Massachusetts couples know that the Internal Revenue Code distinguishes between those who are married and those who are not. It should come as little surprise that a divorce can have significant tax implications. What can be surprising, however, is the extent of a divorce's effect on one's taxes. With the filing deadline approximately one month away, it is important to consider some tax areas affected by a divorce.
For couples undergoing property division in a high asset divorce, capital gains taxes will likely come into play. A divorce settlement may specify that one spouse gets a house while the other gets, for example, a portfolio of stocks. That initial division is a non-taxable event, but taxes must be paid when the person sells the house or portfolio. A calculation of the tax owed will include the item's cost basis, its sale price and any applicable exclusions.
In addition to property division, a divorce often includes alimony and child support payments. Each of these receives different treatment under the tax laws. Alimony qualifies as a tax deduction for the person paying it, but the person receiving it must pay taxes on it. By contrast, child support payments are not income for tax purposes, nor can they serve as a deduction.
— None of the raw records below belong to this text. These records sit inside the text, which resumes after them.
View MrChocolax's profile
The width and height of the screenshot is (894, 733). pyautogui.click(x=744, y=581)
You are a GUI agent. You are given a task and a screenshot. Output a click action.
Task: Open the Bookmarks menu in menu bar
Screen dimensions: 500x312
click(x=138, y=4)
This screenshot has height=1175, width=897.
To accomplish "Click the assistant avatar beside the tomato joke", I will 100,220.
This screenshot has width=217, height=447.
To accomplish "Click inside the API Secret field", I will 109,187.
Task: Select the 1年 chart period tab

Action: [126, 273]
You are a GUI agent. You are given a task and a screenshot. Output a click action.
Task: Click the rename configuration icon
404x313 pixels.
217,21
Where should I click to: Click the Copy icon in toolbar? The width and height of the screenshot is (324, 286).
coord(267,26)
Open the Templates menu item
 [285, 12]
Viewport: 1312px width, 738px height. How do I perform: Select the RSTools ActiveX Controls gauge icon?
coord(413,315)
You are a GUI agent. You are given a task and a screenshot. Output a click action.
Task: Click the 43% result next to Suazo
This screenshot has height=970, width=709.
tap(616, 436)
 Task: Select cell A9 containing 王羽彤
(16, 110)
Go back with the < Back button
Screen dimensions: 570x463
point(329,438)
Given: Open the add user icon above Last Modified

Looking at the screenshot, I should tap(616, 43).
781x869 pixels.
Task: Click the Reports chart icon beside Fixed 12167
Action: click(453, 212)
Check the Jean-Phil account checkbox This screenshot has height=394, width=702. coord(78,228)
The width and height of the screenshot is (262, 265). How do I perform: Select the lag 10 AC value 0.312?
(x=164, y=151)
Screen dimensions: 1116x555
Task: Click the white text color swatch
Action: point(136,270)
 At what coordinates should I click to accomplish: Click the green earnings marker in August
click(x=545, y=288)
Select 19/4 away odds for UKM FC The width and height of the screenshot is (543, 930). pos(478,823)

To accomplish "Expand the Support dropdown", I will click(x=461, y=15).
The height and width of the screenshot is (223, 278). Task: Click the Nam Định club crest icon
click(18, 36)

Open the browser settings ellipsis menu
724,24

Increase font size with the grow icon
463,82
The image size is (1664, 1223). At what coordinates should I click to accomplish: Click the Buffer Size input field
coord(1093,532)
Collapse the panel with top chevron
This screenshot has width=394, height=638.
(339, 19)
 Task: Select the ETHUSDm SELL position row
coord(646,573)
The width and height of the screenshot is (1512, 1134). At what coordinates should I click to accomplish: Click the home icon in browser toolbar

It seems obvious that a divorce will affect a former couple's filing status, but there are a variety of rules regarding the change in status. A person's filing status depends on the couple's marital status on the final day of the tax year, regardless of when the divorce actually took place. Marital status in turn rests on state law. A divorced person can claim the beneficial head of household filing status if he or she meets particular criteria.